**Goal of the exercise**. Reproduce the following lines without any change.

BEGIN The input

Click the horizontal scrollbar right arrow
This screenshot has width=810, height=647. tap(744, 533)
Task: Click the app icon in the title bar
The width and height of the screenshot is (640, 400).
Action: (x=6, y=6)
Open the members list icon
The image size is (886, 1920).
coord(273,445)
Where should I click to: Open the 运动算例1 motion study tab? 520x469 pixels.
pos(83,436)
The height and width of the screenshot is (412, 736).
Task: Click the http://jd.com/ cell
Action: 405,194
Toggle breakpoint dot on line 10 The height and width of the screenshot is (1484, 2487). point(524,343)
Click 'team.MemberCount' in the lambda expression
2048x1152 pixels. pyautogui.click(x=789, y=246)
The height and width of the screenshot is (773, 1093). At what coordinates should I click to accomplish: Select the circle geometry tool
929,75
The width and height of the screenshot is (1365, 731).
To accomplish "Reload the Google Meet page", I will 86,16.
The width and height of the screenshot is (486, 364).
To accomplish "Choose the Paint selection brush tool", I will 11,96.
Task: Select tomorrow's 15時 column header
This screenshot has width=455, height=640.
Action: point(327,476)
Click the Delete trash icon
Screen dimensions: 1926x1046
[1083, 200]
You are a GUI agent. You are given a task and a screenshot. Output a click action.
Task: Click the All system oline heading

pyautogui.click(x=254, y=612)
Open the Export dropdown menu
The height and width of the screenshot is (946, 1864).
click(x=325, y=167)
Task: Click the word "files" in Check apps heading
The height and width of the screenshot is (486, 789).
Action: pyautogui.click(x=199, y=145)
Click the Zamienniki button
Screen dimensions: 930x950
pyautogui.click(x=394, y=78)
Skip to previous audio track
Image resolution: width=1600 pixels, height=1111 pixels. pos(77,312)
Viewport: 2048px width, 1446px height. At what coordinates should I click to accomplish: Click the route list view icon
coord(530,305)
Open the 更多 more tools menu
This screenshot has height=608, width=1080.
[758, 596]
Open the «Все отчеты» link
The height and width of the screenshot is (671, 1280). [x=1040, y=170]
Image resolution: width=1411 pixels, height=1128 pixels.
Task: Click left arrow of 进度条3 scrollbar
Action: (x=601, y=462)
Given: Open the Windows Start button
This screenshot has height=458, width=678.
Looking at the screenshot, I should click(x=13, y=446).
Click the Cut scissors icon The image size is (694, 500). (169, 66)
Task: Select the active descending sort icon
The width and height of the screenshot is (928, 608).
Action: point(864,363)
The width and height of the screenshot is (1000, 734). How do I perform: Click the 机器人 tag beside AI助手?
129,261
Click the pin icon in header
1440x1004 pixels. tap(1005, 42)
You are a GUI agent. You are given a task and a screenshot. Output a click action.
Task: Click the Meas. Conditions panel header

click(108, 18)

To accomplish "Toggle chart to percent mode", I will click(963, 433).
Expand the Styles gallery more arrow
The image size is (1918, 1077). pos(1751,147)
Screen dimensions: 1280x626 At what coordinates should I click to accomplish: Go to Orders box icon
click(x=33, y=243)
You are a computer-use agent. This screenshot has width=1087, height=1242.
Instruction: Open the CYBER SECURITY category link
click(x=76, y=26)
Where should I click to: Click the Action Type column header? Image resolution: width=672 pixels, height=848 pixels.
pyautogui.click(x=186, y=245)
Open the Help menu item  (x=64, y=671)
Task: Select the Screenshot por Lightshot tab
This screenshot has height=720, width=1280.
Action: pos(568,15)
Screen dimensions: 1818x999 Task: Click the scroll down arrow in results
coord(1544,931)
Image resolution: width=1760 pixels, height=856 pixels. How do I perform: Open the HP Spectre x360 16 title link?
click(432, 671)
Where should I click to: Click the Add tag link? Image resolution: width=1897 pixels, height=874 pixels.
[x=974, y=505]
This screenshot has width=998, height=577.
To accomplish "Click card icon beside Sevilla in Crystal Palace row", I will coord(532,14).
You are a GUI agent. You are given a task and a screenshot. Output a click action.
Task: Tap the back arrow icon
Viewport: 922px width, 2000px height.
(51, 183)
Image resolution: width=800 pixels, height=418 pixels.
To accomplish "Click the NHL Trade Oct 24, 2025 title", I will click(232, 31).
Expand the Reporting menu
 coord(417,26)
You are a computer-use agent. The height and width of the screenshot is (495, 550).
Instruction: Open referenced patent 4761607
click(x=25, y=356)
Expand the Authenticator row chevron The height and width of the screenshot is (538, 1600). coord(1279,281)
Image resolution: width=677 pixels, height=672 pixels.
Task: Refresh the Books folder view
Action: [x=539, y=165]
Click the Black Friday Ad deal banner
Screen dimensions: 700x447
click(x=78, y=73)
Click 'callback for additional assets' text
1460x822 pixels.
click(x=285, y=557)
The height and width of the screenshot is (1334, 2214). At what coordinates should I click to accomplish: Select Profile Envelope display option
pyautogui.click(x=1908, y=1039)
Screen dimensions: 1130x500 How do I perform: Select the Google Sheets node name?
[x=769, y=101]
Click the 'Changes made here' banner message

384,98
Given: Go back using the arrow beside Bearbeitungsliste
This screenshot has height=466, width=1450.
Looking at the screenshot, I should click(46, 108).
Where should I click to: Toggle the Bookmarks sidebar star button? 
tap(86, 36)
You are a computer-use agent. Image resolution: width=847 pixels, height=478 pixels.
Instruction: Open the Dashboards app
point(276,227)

END The input

**Result of the exercise**.
Click the horizontal scrollbar right arrow
This screenshot has width=810, height=647. tap(744, 533)
Task: Click the app icon in the title bar
The width and height of the screenshot is (640, 400).
Action: (x=6, y=6)
Open the members list icon
The image size is (886, 1920).
coord(273,445)
Where should I click to: Open the 运动算例1 motion study tab? 520x469 pixels.
pos(83,436)
The height and width of the screenshot is (412, 736).
Task: Click the http://jd.com/ cell
Action: 405,194
Toggle breakpoint dot on line 10 The height and width of the screenshot is (1484, 2487). point(524,343)
Click 'team.MemberCount' in the lambda expression
2048x1152 pixels. pyautogui.click(x=789, y=246)
The height and width of the screenshot is (773, 1093). At what coordinates should I click to accomplish: Select the circle geometry tool
929,75
The width and height of the screenshot is (1365, 731).
To accomplish "Reload the Google Meet page", I will 86,16.
The width and height of the screenshot is (486, 364).
To accomplish "Choose the Paint selection brush tool", I will 11,96.
Task: Select tomorrow's 15時 column header
This screenshot has width=455, height=640.
Action: point(327,476)
Click the Delete trash icon
Screen dimensions: 1926x1046
[1083, 200]
You are a GUI agent. You are given a task and a screenshot. Output a click action.
Task: Click the All system oline heading

pyautogui.click(x=254, y=612)
Open the Export dropdown menu
The height and width of the screenshot is (946, 1864).
click(x=325, y=167)
Task: Click the word "files" in Check apps heading
The height and width of the screenshot is (486, 789).
Action: pyautogui.click(x=199, y=145)
Click the Zamienniki button
Screen dimensions: 930x950
pyautogui.click(x=394, y=78)
Skip to previous audio track
Image resolution: width=1600 pixels, height=1111 pixels. pos(77,312)
Viewport: 2048px width, 1446px height. At what coordinates should I click to accomplish: Click the route list view icon
coord(530,305)
Open the 更多 more tools menu
This screenshot has height=608, width=1080.
[758, 596]
Open the «Все отчеты» link
The height and width of the screenshot is (671, 1280). [x=1040, y=170]
Image resolution: width=1411 pixels, height=1128 pixels.
Task: Click left arrow of 进度条3 scrollbar
Action: (x=601, y=462)
Given: Open the Windows Start button
This screenshot has height=458, width=678.
Looking at the screenshot, I should click(x=13, y=446).
Click the Cut scissors icon The image size is (694, 500). (169, 66)
Task: Select the active descending sort icon
The width and height of the screenshot is (928, 608).
Action: point(864,363)
The width and height of the screenshot is (1000, 734). How do I perform: Click the 机器人 tag beside AI助手?
129,261
Click the pin icon in header
1440x1004 pixels. tap(1005, 42)
You are a GUI agent. You are given a task and a screenshot. Output a click action.
Task: Click the Meas. Conditions panel header

click(108, 18)

To accomplish "Toggle chart to percent mode", I will click(963, 433).
Expand the Styles gallery more arrow
The image size is (1918, 1077). pos(1751,147)
Screen dimensions: 1280x626 At what coordinates should I click to accomplish: Go to Orders box icon
click(x=33, y=243)
You are a computer-use agent. This screenshot has width=1087, height=1242.
Instruction: Open the CYBER SECURITY category link
click(x=76, y=26)
Where should I click to: Click the Action Type column header? Image resolution: width=672 pixels, height=848 pixels.
pyautogui.click(x=186, y=245)
Open the Help menu item  (x=64, y=671)
Task: Select the Screenshot por Lightshot tab
This screenshot has height=720, width=1280.
Action: pos(568,15)
Screen dimensions: 1818x999 Task: Click the scroll down arrow in results
coord(1544,931)
Image resolution: width=1760 pixels, height=856 pixels. How do I perform: Open the HP Spectre x360 16 title link?
click(432, 671)
Where should I click to: Click the Add tag link? Image resolution: width=1897 pixels, height=874 pixels.
[x=974, y=505]
This screenshot has width=998, height=577.
To accomplish "Click card icon beside Sevilla in Crystal Palace row", I will coord(532,14).
You are a GUI agent. You are given a task and a screenshot. Output a click action.
Task: Tap the back arrow icon
Viewport: 922px width, 2000px height.
(51, 183)
Image resolution: width=800 pixels, height=418 pixels.
To accomplish "Click the NHL Trade Oct 24, 2025 title", I will click(232, 31).
Expand the Reporting menu
 coord(417,26)
You are a computer-use agent. The height and width of the screenshot is (495, 550).
Instruction: Open referenced patent 4761607
click(x=25, y=356)
Expand the Authenticator row chevron The height and width of the screenshot is (538, 1600). coord(1279,281)
Image resolution: width=677 pixels, height=672 pixels.
Task: Refresh the Books folder view
Action: [x=539, y=165]
Click the Black Friday Ad deal banner
Screen dimensions: 700x447
click(x=78, y=73)
Click 'callback for additional assets' text
1460x822 pixels.
click(x=285, y=557)
The height and width of the screenshot is (1334, 2214). At what coordinates should I click to accomplish: Select Profile Envelope display option
pyautogui.click(x=1908, y=1039)
Screen dimensions: 1130x500 How do I perform: Select the Google Sheets node name?
[x=769, y=101]
Click the 'Changes made here' banner message

384,98
Given: Go back using the arrow beside Bearbeitungsliste
This screenshot has height=466, width=1450.
Looking at the screenshot, I should click(46, 108).
Where should I click to: Toggle the Bookmarks sidebar star button? 
tap(86, 36)
You are a computer-use agent. Image resolution: width=847 pixels, height=478 pixels.
Instruction: Open the Dashboards app
point(276,227)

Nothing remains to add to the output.